What you are asked to do: I need the lines from the one holding "Click the /var/log mount point" to the last line of the data below repeated exactly, both included, without pictures.
[Source information — start]
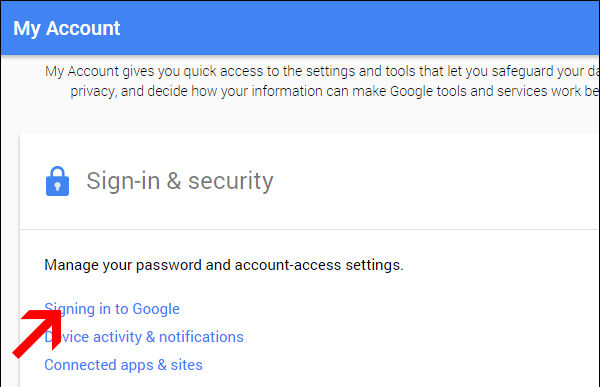The height and width of the screenshot is (387, 600).
Task: Open the Signing in to Google link
Action: pyautogui.click(x=112, y=309)
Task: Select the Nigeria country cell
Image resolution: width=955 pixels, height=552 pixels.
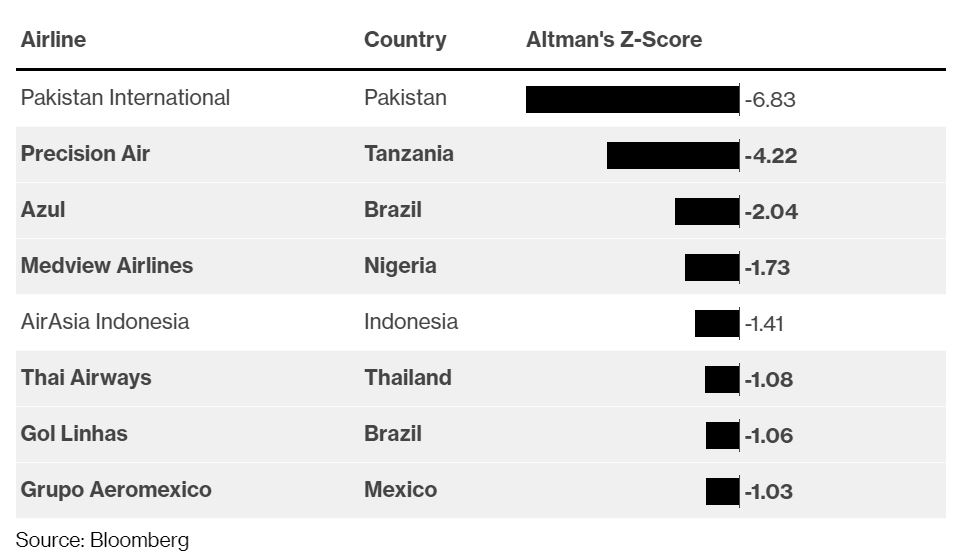Action: 400,266
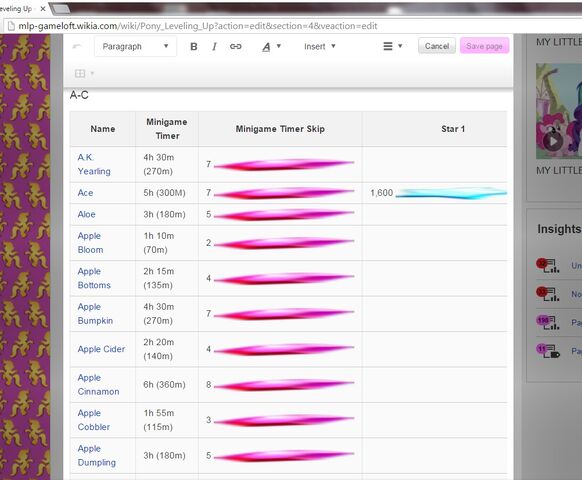Insert a link with the chain icon
Viewport: 582px width, 480px height.
click(236, 46)
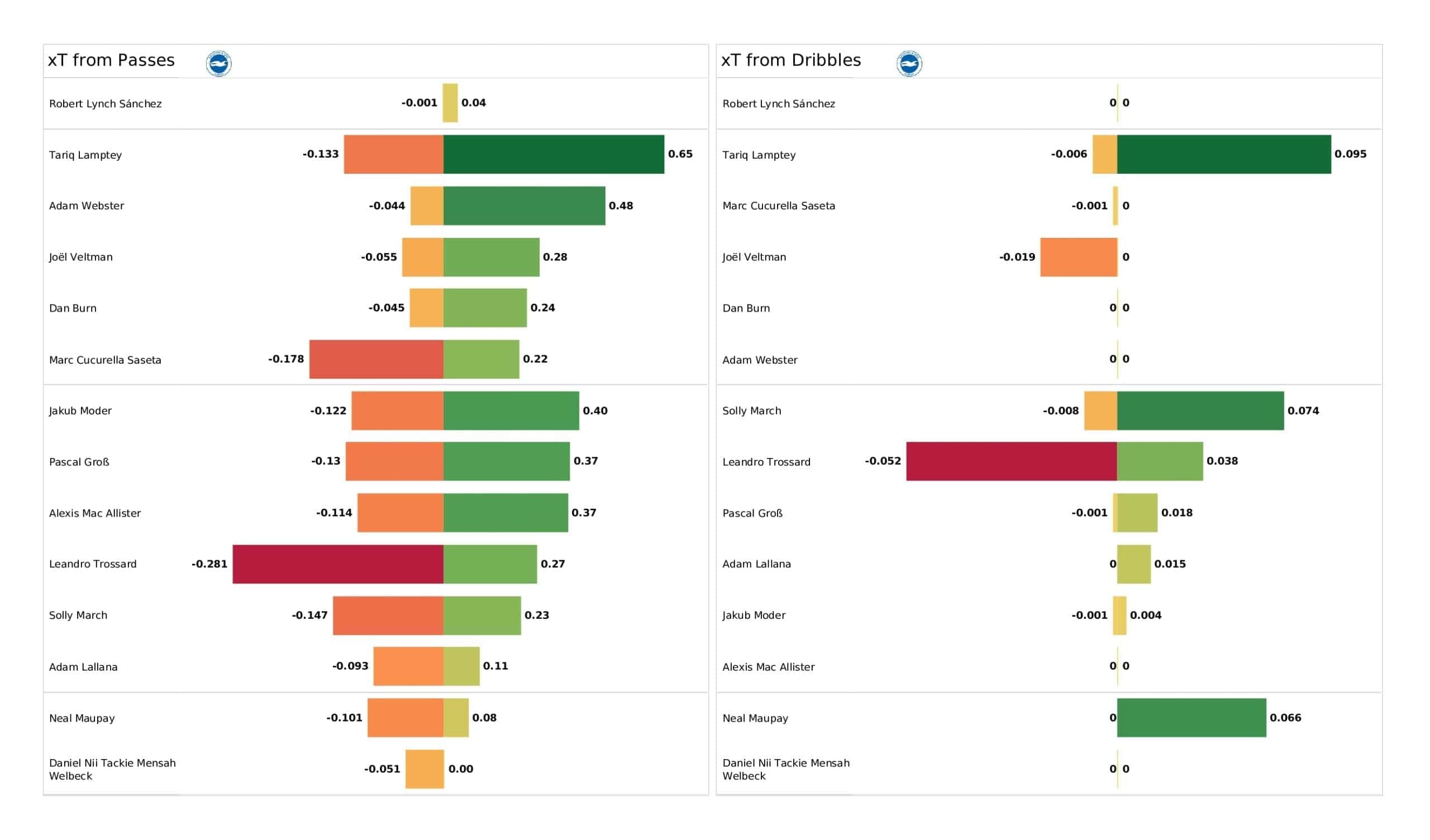This screenshot has width=1430, height=840.
Task: Click Joël Veltman's -0.019 orange dribbles bar
Action: point(1079,257)
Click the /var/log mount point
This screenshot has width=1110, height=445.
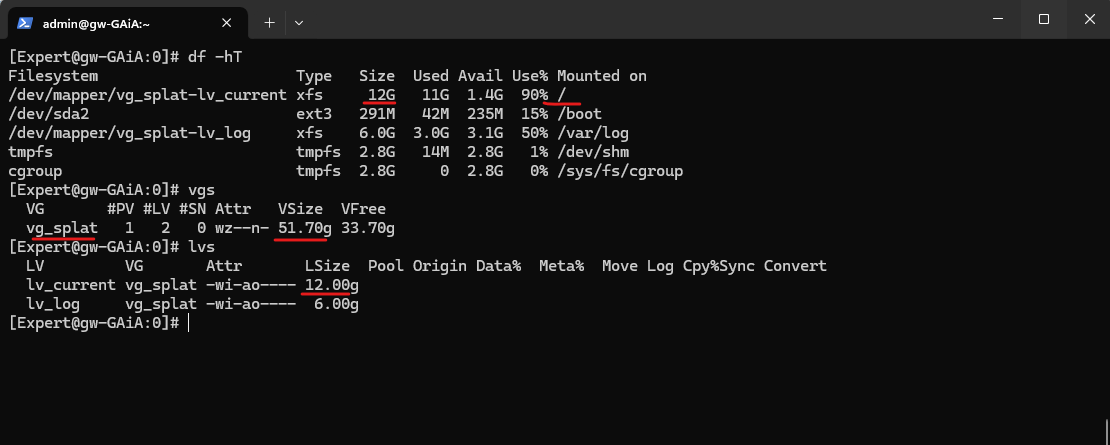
[Source information — finish]
Your solution:
Click the /var/log mount point
This screenshot has width=1110, height=445.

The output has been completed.